A country is said to be in Recession when it records 2 consecutive negative figures in its GDP (Gross Domestic Product). Government will solve this if it implements the following;

Adjust Re-current Expenditures. The Nigerian government has made an estimate of the sum N2.98trillion for non-debt recurrent expenditure; this amount is too huge for a labour force which is less than 10% of the total population which is currently put at 193 million. It is against prudency that those saddled with the responsibility of preparing the budget continuously to allocate over 50% of the budget to recurrent expenditure, this does not include the bogus salaries and allowances of members of national assembly. The government must reconstitute the National salaries income and wages commission to check excesses in the civil service, there must be a uniform salary structure across agencies, ministries and departments. Unnecessary expenses disguised as running costs should also be removed in order to free funds for capital purposes to the majority of Nigerians that crave better living standards.

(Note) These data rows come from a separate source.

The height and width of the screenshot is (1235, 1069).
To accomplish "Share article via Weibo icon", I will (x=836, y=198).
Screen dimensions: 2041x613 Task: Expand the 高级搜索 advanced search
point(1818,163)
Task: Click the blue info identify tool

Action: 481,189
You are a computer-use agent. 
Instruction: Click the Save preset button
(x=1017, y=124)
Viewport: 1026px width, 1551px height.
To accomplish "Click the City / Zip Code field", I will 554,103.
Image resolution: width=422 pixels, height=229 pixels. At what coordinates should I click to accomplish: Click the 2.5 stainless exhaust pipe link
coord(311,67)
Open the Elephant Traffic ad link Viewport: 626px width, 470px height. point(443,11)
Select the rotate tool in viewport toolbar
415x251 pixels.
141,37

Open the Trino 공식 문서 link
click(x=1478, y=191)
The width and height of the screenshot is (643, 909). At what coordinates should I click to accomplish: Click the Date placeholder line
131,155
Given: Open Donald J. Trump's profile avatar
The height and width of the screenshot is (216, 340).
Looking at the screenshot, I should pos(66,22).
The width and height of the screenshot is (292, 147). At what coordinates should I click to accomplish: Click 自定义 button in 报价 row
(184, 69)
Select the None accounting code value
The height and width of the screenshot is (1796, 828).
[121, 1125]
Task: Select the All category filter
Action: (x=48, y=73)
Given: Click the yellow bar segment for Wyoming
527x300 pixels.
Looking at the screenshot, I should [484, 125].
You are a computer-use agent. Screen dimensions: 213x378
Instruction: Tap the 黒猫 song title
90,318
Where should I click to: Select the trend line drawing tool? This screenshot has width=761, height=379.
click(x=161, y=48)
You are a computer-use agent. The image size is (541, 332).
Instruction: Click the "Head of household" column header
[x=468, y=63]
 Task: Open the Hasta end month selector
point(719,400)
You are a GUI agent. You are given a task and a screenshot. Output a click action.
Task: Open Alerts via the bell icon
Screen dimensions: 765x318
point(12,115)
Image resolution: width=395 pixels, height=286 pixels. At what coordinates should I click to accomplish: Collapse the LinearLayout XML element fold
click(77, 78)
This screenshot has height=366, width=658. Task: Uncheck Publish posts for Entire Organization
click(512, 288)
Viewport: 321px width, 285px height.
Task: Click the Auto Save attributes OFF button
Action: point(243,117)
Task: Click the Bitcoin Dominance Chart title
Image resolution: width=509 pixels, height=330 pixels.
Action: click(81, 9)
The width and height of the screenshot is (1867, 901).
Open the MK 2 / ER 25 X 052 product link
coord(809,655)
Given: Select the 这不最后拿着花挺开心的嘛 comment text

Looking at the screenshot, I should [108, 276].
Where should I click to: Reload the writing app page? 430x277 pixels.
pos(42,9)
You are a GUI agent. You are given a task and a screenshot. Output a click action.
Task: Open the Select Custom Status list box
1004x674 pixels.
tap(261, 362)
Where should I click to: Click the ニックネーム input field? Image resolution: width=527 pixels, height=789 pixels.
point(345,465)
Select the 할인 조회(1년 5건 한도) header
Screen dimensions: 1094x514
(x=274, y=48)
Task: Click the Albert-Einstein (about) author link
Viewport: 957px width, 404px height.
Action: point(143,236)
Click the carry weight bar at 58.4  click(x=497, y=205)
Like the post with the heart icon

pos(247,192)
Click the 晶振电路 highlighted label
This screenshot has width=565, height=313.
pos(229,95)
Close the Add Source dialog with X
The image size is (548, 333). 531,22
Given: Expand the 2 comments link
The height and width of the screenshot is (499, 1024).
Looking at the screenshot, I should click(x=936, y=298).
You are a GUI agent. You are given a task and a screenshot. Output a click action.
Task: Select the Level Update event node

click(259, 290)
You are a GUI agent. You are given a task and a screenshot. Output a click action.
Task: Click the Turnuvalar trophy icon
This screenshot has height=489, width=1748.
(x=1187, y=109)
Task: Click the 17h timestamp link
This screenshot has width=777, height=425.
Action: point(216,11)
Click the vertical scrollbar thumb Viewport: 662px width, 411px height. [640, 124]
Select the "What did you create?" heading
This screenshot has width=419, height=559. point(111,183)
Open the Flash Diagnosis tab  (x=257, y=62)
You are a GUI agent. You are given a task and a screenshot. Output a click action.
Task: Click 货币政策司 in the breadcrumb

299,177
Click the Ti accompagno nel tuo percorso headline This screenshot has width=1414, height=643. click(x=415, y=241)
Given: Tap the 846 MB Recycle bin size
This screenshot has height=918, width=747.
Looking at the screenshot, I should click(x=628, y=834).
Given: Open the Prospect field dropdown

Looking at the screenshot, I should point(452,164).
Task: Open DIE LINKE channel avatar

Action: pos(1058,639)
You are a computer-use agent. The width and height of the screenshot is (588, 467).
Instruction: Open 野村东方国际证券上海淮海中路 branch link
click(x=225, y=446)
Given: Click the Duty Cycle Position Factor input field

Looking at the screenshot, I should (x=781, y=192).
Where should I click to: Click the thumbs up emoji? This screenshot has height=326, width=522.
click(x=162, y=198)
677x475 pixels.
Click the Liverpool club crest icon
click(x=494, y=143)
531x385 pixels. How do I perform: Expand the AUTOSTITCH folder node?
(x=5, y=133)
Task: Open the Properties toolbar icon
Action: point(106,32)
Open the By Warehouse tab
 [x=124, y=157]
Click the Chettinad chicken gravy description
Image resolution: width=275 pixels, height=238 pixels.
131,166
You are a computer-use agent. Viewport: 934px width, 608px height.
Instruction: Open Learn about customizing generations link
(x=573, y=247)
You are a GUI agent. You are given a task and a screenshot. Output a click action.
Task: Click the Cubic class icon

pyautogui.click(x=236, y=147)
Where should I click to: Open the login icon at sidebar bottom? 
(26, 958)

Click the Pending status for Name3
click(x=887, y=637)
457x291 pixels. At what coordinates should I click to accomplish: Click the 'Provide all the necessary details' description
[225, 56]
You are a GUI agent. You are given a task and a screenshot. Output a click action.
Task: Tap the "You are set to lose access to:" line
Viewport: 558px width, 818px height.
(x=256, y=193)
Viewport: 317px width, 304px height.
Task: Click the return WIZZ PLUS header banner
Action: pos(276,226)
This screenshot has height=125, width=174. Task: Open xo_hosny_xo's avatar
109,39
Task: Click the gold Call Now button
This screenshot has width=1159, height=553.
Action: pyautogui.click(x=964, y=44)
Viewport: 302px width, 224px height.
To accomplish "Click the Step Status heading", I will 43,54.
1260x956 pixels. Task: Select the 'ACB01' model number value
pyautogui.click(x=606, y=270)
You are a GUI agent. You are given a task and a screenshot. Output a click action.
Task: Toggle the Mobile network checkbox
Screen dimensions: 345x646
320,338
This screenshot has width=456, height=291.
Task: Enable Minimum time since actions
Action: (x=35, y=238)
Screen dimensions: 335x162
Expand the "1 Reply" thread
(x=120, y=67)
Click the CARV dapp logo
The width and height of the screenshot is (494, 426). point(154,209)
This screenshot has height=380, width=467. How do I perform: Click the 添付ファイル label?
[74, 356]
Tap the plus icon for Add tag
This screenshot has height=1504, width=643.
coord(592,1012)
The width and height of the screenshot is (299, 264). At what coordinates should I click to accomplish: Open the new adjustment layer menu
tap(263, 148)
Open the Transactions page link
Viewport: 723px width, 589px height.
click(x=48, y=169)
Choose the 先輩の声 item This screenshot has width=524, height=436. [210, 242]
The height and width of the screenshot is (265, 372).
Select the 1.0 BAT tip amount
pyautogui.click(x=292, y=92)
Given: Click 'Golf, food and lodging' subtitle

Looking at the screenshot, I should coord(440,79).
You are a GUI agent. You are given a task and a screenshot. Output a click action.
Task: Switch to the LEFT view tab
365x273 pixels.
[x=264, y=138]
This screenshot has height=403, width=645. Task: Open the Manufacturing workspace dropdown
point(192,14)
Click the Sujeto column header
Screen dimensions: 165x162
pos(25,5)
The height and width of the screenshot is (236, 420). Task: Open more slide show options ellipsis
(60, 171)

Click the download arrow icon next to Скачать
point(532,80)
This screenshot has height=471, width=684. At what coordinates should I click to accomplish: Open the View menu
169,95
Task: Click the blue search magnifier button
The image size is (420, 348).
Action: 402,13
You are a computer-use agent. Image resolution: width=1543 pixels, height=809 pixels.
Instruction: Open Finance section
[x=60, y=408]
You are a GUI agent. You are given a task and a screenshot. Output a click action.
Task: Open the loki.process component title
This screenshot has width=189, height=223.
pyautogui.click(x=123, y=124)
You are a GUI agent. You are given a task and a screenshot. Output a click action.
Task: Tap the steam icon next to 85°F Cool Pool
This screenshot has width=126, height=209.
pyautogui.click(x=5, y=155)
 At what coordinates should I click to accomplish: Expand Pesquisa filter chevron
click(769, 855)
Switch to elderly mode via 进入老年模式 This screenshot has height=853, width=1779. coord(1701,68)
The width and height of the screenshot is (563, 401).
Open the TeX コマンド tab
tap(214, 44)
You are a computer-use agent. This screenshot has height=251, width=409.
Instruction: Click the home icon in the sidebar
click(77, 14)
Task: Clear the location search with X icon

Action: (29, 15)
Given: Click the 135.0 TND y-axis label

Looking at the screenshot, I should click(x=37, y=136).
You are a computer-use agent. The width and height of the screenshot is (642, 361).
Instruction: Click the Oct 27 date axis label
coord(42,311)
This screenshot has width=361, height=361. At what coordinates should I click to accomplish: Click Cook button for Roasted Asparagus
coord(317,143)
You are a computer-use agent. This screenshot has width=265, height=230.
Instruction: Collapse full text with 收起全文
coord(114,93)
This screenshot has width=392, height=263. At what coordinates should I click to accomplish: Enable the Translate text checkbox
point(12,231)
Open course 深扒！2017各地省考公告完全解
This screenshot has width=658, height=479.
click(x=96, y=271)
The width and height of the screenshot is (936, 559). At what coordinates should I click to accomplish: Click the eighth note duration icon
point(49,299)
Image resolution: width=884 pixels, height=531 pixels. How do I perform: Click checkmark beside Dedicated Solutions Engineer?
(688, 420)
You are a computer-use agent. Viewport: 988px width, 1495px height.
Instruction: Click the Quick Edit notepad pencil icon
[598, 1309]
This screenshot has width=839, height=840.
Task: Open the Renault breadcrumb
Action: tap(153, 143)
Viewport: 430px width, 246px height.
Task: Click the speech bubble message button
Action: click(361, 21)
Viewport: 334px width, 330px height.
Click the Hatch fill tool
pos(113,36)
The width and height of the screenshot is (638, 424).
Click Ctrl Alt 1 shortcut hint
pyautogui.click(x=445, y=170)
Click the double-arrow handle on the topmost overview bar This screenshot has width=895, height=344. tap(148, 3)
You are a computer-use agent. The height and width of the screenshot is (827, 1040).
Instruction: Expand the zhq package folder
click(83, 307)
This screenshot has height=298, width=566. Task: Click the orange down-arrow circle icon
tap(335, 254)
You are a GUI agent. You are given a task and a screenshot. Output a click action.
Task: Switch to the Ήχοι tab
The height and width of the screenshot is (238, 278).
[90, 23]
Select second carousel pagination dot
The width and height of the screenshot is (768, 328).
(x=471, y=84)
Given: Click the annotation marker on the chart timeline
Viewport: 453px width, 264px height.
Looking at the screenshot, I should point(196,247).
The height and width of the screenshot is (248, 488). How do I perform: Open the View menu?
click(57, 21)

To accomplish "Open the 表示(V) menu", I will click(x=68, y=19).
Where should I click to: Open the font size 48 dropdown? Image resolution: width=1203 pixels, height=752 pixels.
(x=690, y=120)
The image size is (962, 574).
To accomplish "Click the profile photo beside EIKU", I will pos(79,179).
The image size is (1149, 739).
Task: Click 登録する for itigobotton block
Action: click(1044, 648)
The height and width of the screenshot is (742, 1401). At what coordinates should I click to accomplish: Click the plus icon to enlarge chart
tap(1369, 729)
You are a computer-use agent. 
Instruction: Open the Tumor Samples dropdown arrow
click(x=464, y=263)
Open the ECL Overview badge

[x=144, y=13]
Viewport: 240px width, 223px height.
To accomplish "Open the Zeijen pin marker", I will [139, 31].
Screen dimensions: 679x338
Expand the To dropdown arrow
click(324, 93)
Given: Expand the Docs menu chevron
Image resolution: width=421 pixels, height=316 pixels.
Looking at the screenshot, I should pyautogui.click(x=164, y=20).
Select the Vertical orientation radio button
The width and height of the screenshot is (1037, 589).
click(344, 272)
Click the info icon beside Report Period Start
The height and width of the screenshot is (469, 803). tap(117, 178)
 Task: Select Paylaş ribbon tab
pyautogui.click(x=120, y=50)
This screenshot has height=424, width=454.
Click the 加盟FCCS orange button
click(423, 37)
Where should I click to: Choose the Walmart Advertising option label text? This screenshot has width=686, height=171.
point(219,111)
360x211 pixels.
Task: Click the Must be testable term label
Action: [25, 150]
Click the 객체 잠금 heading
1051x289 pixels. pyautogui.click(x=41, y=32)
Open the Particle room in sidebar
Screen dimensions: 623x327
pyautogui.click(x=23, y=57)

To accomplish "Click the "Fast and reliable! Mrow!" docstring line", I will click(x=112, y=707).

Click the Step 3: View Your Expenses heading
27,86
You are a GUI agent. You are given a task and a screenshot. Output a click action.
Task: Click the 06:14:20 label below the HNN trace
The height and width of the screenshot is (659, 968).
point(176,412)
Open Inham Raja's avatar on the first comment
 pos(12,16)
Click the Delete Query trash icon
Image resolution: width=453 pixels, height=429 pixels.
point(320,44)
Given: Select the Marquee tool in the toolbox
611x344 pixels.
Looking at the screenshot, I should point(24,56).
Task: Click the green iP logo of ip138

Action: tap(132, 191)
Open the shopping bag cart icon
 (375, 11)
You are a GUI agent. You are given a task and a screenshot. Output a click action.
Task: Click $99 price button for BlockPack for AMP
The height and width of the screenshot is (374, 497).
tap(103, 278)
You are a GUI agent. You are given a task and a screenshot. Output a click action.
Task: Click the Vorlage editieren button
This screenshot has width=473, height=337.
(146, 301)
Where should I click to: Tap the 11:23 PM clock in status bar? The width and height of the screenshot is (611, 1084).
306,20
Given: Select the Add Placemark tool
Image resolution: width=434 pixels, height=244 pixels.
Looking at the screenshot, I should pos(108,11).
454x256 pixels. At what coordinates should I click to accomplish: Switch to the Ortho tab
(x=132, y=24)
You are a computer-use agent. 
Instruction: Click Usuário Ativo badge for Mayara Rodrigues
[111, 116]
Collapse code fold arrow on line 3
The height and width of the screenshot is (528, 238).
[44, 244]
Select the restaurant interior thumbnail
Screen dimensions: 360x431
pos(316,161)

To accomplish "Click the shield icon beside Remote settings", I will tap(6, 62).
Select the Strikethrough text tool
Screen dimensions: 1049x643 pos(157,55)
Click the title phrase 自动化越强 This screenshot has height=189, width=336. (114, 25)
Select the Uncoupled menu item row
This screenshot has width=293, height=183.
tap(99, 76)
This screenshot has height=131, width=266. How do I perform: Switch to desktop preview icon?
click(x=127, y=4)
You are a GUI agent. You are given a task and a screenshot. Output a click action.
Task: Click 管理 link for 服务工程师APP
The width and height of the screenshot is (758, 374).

Create Employment Opportunities. A recent study conducted by the Bureau of Statistics revealed that the unemployment rate increased to 13.9%, while the number of unemployed people increased by 555,331 most of whom lost their jobs in 2016. Nigeria has a young population and cannot afford to leave them idle. In 2017 government across all levels must be the catalyst in driving job creation; this must be reflected in their capital expenditure, programmes and policies. With an annual fresh graduate population of a million, government must leave no stone turned in making sure these hands are engaged productively. Support must be given to the Banking, Agricultural and Educational sector where many hands are currently employed also incentives should be given for companies to invest in new sectors such as sports, tourism and entertainment sectors.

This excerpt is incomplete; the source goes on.